Über Tesamorelin
Tesamorelin ist ein Analogon von GHRH – jenem Botenstoff, mit dem der Hypothalamus der Hirnanhangsdrüse den Befehl zur Wachstumshormon-Ausschüttung gibt. Natürliches GHRH wird binnen Minuten vom Enzym DPP-4 zerschnitten. Bei Tesamorelin sitzt am vorderen Ende eine trans-3-Hexensäure genau dort, wo das Enzym ansetzt, und blockiert die Schnittstelle. Der Körper produziert dabei eigenes Wachstumshormon, statt es ersetzt zu bekommen – die natürliche Regelschleife bleibt erhalten.

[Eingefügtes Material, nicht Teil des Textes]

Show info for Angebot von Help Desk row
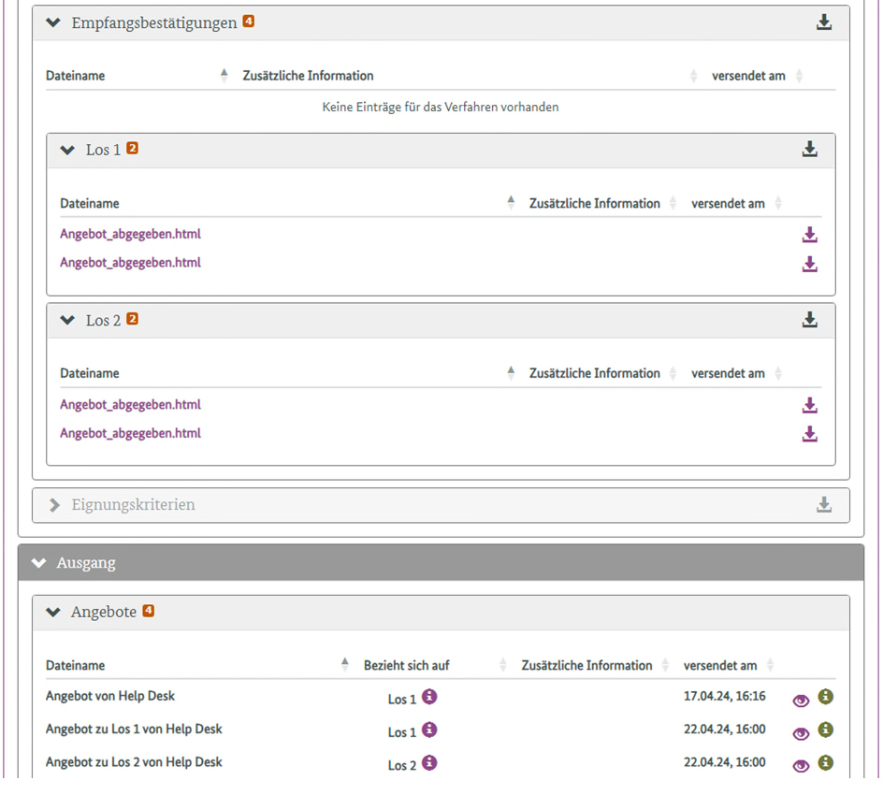This screenshot has height=795, width=883. click(x=825, y=698)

Was in Studien beobachtet wurde: Tesamorelin ist unter dem Namen Egrifta zur Behandlung von viszeraler Fettvermehrung bei HIV-assoziierter Lipodystrophie zugelassen – es hat also volle Phase-3-Daten. In den beiden Zulassungsstudien sank das viszerale Fettgewebe nach 26 Wochen gegenüber Placebo um 19,6 % beziehungsweise 11,7 %. Betroffen war gezielt das Bauchraumfett um die Organe, nicht das Unterhautfett. Parallel stieg IGF-1 als Marker der Wachstumshormon-Achse an. Nach Absetzen bildete sich der Effekt zurück.